Oggi in molte sale italiane esce il film a episodi “Feisbum”, ovviamente dedicato al social network del momento. Ho chiesto a Beppe Manzi, regista del booktrailer del “Sorriso del conte”, di raccontarci la sua esperienza di sceneggiatore di uno degli episodi del film. Ne sono venute fuori riflessioni molto interessanti sulla scrittura, sul cinema, sulla vita. [ccalz]
Nel recente film di Francesca Archibugi “Questione di cuore”, un bravissimo Antonio Albanese interpreta il ruolo dello sceneggiatore e spiega ad un bambino in cosa consista il suo lavoro: basta sedersi ad un tavolino del bar, indossare un paio di occhiali “particolari”, individuare la persona giusta, e costruirci attorno una storia, ovvero il suo passato, il suo presente e il suo futuro. Così nascono le sceneggiature, spiega, e così nascono i film. Così – più o meno… – è nato anche “Feisbum”, un film a episodi ispirato per la prima volta al social network Facebook. E quando a me ed Emanuele Sana è stato chiesto di sceneggiare la storia di “Gaymers”, il titolo del nostro episodio [da cui è tratta l’immagine], ci siamo trovati tra le mani quello che in gergo cinematografico si chiama “soggetto”, ovvero l’idea di ciò che sarebbe dovuto succedere: insomma, erano state individuate le persone, e si era già costruita la storia. A noi è stato chiesto di indossare un paio di occhiali “particolari” che ci consentissero di creare il mondo dei personaggi, le loro espressioni, il modo di parlare, e anche, non senza difficoltà, le parole che avrebbero dovuto pronunciare. Un paio di occhiali per creare il mondo di Andrea a Matteo, il nome dei due protagonisti, quello dell’amica Vera che li fa incontrare e degli altri personaggi che animano la vicenda. Ne è risultata una commedia – speriamo – piacevole, che ci siamo divertiti a scrivere ed Emanuele a dirigere, grazie anche al supporto degli interpreti, Andrea Bosca e Pietro Ragusa (entrambi visti in “Si può fare”) e Caterina Guzzanti.
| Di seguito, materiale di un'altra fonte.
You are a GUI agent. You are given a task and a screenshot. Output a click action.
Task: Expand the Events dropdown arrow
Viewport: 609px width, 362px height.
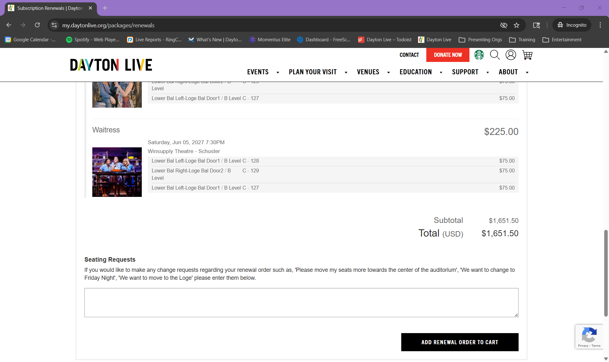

E visto che in questo blog si parla di scrittura, concludo con una riflessione: scrivere per il cinema, scrivere una sceneggiatura, è forse l’arte meno visibile che esista, perché il tempo e i pensieri spesi, i fogli e l’inchiostro consumati, perdono valore non appena il film è concluso e viene proiettato. Ma come rispose Rossellini (durante le riprese di “Roma città aperta”) alla segretaria che gli faceva notare che gli attori non stavano rispettando il copione, “Questa è la sceneggiatura…quello è il film”, non resta altro, anche al “povero” sceneggiatore, che andare al cinema, chiudersi nell’incanto della sala, e aspettare la magia del proiettore.